Copie o trecho do estudo de caso sobre acordos coletivos de trabalho que começa com as palavras "No que concerne" e termina com "autonomia privada coletiva.", alterando "melhorias" para "vantagens".

Texto fornecido:
—————

ESTUDO DE CASO

 

ACORDOS COLETIVOS DE TRABALHO[1]

 

José Muniz Neto[2]

 

  1. 1.                  DESCRIÇÃO DO CASO

 

A empresa ABC Confecções LTDA fora acometida por uma severa crise financeira, a impossibilitando de manter seus postos de trabalho sem que fosse realizada uma redução nas suas despesas, dentre as quais se incluem os salários de seus empregados. Mediante esta situação, celebrou acordo coletivo de trabalho juntamente com o sindicato dos trabalhadores na indústria da confecção do seu município, com o escopo de transigir uma redução salarial de 30% (trinta por cento) sobre o vencimento de todos os seus empregados, indistintamente. A vigência do acordo se estenderia de 1 de junho de 2013 a 31 de maio de 2015.

Destaca-se que os valores remuneratórios mensais das categorias atuantes na mencionada empresa dispõem-se da seguinte forma: R$ 5.000,00 para o gerente-geral, R$ 4.000,00 para cada um dos quatro gerentes de produção, R$ 3.000,00 para cada um dos dez chefes de unidades, R$ 2.000,00 para cada um dos vinte operadores de máquinas especiais e R$ 1.000,00 para cada um dos duzentos e um operários em geral.

No que concerne aos acordos coletivos, relevante se faz tecermos comentários sobre esta fonte do direito do trabalho. Este é instrumento útil pelo qual os sindicatos, no uso de suas atribuições, podem atuar diretamente com o empregador visando à adequação das normas trabalhistas à situação de seus empregadores, bem como alcançar melhorias aos empregados submetidos a esta negociação. Estes acordos são fundados, assim, no princípio da autonomia privada coletiva.

Regulamenta-os a CLT no seu art. 611, §1º:

Art. 611 - Convenção Coletiva de Trabalho é o acordo de caráter normativo, pelo qual dois ou mais Sindicatos representativos de categorias econômicas e profissionais estipulam condições de trabalho aplicáveis, no âmbito das respectivas representações, às relações individuais de trabalho.

§ 1º É facultado aos Sindicatos representativos de categorias profissionais celebrar Acordos Coletivos com uma ou mais empresas da correspondente categoria econômica, que estipulem condições de trabalho, aplicáveis no âmbito da empresa ou das acordantes respectivas relações de trabalho.

Por fim, cumpre-nos destacar a natureza jurídica deste instrumento adotado pelo direito do trabalho. Segundo os ensinamentos de xxx, a natureza jurídica estabelecida é contratual, decorrendo assim a necessidade de um acordo de vontades como requisito de validade[3]. No mesmo sentido a OJC 2.

—————

Informações fornecidas:
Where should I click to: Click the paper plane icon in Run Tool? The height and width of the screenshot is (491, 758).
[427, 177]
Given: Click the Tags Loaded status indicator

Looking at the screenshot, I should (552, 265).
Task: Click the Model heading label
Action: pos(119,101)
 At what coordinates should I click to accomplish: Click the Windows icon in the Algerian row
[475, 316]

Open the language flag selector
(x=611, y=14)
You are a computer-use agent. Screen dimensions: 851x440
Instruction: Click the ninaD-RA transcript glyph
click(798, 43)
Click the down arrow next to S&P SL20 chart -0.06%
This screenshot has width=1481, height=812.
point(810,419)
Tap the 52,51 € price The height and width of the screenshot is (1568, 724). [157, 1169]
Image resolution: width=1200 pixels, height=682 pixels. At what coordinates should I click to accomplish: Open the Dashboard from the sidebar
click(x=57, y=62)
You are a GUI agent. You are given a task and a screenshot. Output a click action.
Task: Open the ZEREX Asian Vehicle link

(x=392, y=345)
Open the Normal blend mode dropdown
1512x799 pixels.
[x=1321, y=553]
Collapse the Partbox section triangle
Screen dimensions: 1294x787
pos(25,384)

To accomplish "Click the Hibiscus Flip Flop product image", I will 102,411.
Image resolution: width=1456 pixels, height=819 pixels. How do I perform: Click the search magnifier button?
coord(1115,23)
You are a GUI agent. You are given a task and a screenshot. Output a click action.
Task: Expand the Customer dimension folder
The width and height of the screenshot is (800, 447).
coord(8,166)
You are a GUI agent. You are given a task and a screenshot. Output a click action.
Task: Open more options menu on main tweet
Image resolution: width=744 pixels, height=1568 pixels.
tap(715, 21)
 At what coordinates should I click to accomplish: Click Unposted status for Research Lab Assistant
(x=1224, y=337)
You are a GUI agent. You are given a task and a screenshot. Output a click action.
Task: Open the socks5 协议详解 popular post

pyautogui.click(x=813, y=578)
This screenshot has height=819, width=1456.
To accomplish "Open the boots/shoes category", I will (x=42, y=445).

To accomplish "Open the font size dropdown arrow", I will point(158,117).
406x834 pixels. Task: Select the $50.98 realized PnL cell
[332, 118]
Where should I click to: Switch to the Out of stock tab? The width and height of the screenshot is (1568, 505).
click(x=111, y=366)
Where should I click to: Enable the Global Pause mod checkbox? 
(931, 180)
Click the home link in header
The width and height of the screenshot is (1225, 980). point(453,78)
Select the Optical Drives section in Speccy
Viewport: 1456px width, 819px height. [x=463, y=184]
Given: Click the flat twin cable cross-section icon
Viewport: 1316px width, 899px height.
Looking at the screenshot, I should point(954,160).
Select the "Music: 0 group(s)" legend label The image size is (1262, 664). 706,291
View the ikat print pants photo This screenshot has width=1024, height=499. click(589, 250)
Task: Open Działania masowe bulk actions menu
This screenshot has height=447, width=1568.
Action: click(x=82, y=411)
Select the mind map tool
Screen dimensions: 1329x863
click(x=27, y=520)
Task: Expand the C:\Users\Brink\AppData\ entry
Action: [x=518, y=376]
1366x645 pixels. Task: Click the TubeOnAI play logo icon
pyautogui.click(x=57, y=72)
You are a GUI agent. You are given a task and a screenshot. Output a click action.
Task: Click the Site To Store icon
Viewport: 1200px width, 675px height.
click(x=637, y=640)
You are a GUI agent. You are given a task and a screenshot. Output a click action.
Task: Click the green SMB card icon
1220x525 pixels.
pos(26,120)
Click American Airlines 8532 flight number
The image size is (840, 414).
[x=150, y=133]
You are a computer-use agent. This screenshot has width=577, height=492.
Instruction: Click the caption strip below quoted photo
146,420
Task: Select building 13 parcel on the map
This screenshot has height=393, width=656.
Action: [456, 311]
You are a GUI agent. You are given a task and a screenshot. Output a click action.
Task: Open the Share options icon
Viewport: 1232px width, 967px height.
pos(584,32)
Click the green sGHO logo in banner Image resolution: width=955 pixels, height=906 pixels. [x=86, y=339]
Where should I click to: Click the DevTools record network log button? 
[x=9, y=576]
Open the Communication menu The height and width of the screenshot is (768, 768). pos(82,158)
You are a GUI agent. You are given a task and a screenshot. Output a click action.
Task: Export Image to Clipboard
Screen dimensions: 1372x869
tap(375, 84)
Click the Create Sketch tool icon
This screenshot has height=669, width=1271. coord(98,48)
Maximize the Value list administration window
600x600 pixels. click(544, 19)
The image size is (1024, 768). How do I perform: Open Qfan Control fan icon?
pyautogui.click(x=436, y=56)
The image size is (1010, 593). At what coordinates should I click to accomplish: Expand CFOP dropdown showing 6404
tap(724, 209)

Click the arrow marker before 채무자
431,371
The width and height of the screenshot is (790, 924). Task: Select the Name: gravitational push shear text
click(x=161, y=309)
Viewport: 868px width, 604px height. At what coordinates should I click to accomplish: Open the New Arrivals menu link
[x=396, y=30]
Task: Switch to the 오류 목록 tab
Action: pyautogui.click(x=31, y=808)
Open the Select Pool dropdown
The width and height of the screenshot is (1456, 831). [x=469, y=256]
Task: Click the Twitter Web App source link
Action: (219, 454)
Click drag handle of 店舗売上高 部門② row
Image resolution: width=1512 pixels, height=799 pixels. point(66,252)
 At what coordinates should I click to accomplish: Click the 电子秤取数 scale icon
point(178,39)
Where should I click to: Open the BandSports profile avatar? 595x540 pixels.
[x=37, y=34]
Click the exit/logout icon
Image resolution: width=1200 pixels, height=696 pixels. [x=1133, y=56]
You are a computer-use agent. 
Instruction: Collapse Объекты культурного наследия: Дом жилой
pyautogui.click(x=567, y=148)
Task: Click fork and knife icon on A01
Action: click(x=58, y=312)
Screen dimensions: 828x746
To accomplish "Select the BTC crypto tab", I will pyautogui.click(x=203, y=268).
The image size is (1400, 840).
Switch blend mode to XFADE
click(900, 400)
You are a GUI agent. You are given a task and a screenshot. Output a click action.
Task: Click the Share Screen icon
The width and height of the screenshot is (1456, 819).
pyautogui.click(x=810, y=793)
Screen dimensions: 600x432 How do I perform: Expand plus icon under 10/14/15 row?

—————

Resposta da tarefa:
No que concerne aos acordos coletivos, relevante se faz tecermos comentários sobre esta fonte do direito do trabalho. Este é instrumento útil pelo qual os sindicatos, no uso de suas atribuições, podem atuar diretamente com o empregador visando à adequação das normas trabalhistas à situação de seus empregadores, bem como alcançar vantagens aos empregados submetidos a esta negociação. Estes acordos são fundados, assim, no princípio da autonomia privada coletiva.